Di sebuah gang sempit daerah kumuh, seorang wanita cantik memakai baju, jaket dan celana jeans serta topi pet yang serba hitam, terlihat santai menikmati sebatang rokok, bersandar kedinding tembok dekat sebuah bangunan yang tak berpenghuni.
Tak terlihat sedikitpun rasa takut diwajah cantiknya, meskipun suasana malam terlihat kelam menyeramkan dengan cahaya lampu jalan yang temaram.
Sekian menit berdiri disana, dua orang pria bertubuh tegap, muncul dari ujung jalan melangkah cepat mendekati tempat wanita itu berada.

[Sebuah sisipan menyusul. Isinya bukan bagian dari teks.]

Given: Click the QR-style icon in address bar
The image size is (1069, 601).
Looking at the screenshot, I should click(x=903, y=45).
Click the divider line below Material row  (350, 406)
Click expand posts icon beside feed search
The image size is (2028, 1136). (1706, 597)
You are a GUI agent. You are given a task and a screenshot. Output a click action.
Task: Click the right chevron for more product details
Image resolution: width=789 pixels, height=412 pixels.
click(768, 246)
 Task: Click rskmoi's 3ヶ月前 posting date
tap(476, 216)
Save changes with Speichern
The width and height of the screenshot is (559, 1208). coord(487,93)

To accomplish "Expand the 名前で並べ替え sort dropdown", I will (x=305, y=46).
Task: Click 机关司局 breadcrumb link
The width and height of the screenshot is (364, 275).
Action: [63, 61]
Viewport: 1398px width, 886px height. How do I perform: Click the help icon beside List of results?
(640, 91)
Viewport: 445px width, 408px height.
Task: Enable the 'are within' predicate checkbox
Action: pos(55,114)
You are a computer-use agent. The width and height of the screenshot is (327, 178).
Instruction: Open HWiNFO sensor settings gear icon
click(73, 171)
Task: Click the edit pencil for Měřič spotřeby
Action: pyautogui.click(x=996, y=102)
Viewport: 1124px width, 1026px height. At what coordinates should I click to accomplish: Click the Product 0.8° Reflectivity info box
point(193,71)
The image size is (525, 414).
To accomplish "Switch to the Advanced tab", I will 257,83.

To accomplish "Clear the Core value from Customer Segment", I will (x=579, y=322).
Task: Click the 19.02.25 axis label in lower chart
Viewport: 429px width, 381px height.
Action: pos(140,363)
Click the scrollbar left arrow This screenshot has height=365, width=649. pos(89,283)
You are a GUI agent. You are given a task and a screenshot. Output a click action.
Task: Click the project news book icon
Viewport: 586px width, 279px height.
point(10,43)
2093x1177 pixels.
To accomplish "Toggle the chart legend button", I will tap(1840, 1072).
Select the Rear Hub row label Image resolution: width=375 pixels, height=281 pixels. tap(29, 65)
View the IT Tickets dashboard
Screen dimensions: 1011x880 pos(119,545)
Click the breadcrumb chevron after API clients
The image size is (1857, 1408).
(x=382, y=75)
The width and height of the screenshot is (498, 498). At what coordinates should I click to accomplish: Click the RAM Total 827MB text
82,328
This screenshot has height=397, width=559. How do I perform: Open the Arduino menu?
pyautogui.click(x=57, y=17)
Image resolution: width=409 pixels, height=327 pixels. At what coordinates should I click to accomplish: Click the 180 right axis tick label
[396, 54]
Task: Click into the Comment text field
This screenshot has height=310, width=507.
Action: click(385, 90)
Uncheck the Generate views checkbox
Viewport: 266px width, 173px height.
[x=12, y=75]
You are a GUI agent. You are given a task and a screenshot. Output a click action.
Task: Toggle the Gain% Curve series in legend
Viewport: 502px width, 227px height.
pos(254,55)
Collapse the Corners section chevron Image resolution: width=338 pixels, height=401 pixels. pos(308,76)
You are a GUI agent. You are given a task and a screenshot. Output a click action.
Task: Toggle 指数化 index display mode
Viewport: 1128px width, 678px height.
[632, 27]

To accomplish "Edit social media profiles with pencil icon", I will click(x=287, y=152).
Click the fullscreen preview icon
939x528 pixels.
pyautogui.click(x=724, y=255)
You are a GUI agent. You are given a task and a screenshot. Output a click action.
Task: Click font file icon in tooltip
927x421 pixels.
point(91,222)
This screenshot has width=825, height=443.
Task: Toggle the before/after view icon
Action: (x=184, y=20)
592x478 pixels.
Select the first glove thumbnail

Wanita itu melempar puntung rokoknya yang hampir habis ke tanah, menginjaknya dengan ujung sepatu kets yang ia pakai, lalu beralih memandang kedua pria yang sudah semakin mendekat.
Sudut matanya meruncing tajam mencoba mengenali sosok kedua pria itu. Ada satu pria yang ia kenali, satu laginya tidak.
"Mana barangnya?" tanya pria yang di kenali wanita itu dengan nada dingin.
"Berikan dulu uangnya!" pinta si wanita tak kalah dingin, mengulurkan tangan kearah si pria yang bertanya.
"Jangan main-main Selina, aku sudah mentransfer sejumlah uang ke rekening Marco." Pria itu terlihat geram, rahangnya mengeras, mendelik nyalang pada wanita yang bernama Selina.
Selina terkekeh, dia tak percaya dengan apa yang dikatakan pria tegap yang kini ada dihadapannya.
"Hehehe... Kau pasti tau motto pebisnis David, ada uang ada barang." Seringai Selina mengejek pria bernama David, tersenyum sinis.
Tangan kekar David terjulur cepat mencengkram jaket Selina hingga wanita itu tertarik maju beberapa centi.
"Katakan! dimana kau taruh barang itu!?" desak David mulai terpicu amarah.
Bibir Selina bergetar hendak bicara namun, bunyi sirine mobil polisi yang meraung, spontan mengejutkan mereka bertiga.
"Polisi?!" mereka bertiga langsung panik.
"Sialan! Kau sengaja menjebak kami hah!?" tuding David yang berpikir, itu semua sudah diatur Selina untuk menjebaknya.
Wajah Selina jadi tegang. Kenapa polisi bisa tahu lokasi rahasia tempat mereka biasa bernegosiasi? Pasti ada yang berkhianat.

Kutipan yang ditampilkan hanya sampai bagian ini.